▸ **Required task**
Pull out every line of the items below that contains the word "Toggle", matching its case exactly.

[Records for locating displayed items]
** START **
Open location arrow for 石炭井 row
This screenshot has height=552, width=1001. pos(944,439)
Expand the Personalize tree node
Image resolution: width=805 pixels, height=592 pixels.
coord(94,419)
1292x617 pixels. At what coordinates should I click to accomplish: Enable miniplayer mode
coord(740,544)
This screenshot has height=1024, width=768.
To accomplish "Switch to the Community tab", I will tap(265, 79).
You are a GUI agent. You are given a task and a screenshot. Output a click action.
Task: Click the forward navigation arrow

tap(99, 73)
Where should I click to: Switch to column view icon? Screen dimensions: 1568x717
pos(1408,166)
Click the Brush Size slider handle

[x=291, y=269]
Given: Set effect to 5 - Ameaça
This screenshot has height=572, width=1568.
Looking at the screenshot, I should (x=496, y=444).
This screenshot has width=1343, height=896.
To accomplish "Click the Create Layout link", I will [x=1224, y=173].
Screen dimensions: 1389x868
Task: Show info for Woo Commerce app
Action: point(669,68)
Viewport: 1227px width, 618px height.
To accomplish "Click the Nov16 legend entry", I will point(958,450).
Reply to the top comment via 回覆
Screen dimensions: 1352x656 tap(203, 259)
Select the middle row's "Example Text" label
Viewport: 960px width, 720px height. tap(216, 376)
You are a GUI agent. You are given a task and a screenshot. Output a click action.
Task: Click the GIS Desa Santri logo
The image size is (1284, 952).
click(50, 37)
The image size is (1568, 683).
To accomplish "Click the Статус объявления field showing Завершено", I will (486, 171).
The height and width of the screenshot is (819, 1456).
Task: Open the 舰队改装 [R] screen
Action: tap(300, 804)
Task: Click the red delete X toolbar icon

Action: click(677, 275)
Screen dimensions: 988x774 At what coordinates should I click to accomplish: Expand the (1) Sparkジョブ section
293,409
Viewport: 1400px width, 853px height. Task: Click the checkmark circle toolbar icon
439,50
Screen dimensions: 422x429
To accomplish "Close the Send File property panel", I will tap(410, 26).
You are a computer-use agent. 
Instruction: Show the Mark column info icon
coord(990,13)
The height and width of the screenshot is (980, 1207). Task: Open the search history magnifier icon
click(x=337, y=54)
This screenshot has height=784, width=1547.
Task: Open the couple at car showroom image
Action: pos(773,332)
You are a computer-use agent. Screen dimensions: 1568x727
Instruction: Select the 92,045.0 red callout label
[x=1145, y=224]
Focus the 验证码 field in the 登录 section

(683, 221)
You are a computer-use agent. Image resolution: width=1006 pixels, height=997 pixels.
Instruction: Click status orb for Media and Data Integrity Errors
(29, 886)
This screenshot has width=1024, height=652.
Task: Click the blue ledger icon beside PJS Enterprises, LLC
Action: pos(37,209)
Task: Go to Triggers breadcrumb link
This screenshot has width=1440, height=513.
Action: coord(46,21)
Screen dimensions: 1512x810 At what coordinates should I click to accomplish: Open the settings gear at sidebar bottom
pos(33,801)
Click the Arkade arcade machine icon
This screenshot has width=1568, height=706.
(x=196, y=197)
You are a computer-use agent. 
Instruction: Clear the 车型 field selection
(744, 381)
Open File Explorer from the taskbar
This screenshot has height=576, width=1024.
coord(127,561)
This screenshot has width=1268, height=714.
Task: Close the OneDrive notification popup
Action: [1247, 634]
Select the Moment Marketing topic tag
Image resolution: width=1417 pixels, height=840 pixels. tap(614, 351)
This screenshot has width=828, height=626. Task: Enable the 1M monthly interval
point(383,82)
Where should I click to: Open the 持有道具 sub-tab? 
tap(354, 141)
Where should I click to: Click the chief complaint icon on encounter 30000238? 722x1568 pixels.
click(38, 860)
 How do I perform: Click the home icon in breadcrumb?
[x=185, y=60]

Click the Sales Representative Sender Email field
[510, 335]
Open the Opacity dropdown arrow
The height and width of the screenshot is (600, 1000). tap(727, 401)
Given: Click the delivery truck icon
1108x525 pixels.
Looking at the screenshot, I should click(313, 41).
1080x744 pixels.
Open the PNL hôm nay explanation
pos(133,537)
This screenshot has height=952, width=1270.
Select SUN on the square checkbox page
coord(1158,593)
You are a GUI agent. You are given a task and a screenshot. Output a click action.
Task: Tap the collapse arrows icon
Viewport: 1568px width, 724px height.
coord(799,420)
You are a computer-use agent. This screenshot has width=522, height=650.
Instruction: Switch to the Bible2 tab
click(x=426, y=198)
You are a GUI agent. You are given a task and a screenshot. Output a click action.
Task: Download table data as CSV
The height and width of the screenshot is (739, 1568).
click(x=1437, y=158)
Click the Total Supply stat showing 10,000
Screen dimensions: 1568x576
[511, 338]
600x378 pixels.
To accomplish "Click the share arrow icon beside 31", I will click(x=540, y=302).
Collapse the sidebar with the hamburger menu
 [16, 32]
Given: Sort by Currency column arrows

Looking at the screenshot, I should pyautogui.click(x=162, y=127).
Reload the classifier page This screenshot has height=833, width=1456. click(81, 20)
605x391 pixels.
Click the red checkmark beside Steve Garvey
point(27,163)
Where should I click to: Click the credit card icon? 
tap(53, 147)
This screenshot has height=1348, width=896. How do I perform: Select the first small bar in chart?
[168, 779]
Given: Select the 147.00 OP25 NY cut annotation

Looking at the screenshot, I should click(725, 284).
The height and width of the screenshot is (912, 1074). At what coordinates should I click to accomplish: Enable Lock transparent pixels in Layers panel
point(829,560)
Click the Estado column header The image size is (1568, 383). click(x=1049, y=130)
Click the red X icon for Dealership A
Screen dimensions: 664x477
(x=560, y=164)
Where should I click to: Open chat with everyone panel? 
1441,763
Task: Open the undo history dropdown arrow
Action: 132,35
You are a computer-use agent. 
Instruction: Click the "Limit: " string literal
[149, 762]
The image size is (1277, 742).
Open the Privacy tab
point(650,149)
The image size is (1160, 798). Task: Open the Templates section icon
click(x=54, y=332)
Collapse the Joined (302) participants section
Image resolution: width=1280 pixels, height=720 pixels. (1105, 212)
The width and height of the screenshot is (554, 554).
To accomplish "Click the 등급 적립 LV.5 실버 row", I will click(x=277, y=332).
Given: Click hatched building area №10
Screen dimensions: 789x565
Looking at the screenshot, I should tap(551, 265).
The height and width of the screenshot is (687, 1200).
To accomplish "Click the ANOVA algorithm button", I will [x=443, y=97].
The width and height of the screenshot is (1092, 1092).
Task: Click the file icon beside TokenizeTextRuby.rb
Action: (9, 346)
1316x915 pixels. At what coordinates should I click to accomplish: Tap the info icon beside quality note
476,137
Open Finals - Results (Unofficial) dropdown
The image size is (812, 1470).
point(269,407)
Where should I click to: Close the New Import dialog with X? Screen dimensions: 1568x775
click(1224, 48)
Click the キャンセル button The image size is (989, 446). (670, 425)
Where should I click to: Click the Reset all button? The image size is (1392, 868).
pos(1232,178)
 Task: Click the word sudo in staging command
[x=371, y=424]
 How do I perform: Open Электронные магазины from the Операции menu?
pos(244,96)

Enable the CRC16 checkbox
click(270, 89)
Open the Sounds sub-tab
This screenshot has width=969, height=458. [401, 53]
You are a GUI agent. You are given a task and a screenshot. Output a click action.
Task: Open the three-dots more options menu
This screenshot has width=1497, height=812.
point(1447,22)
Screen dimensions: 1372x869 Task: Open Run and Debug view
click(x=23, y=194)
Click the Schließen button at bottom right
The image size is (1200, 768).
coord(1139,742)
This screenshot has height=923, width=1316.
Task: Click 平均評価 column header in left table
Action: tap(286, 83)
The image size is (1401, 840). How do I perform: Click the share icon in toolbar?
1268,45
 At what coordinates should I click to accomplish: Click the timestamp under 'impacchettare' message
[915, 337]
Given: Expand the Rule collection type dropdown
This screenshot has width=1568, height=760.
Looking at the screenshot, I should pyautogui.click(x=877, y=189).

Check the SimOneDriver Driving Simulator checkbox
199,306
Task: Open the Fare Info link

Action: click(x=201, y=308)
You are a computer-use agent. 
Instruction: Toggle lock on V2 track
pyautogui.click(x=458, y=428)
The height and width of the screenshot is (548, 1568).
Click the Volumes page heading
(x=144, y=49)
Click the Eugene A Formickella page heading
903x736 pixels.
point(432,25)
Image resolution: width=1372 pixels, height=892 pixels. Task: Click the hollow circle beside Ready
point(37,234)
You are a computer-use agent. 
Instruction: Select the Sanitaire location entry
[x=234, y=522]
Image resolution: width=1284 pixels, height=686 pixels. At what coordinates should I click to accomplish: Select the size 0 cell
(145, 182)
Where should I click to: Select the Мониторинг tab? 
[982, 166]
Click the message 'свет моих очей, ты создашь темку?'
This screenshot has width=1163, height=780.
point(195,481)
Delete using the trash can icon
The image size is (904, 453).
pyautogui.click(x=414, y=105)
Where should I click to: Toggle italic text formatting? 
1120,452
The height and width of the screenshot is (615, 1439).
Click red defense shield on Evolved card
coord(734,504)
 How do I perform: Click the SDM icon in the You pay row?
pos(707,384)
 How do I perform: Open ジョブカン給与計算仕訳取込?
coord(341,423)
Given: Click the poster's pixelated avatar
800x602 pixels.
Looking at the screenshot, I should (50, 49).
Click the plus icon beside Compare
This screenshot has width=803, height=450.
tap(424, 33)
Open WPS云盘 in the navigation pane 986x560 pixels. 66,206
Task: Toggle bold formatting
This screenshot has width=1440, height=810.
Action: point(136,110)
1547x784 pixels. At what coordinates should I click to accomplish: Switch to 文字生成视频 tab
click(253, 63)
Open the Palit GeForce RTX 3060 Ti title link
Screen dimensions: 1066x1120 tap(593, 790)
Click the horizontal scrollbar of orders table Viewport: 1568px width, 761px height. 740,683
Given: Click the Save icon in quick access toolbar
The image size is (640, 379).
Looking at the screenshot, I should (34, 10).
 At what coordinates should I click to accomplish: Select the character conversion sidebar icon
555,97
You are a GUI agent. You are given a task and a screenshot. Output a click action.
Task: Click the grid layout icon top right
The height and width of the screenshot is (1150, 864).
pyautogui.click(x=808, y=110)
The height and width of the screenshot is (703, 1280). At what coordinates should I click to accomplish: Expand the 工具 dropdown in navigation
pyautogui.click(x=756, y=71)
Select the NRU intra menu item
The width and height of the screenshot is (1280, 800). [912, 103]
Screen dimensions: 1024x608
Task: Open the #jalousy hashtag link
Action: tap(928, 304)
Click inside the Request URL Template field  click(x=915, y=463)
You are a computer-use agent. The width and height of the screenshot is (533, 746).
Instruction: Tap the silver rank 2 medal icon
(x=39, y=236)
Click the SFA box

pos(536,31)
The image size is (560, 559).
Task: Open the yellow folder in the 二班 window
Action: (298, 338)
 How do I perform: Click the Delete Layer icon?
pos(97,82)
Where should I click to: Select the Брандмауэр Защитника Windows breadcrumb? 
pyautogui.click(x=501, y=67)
** END **
▸ **Response**
Instruction: Toggle lock on V2 track
Where should I click to: Toggle italic text formatting? 
Task: Toggle bold formatting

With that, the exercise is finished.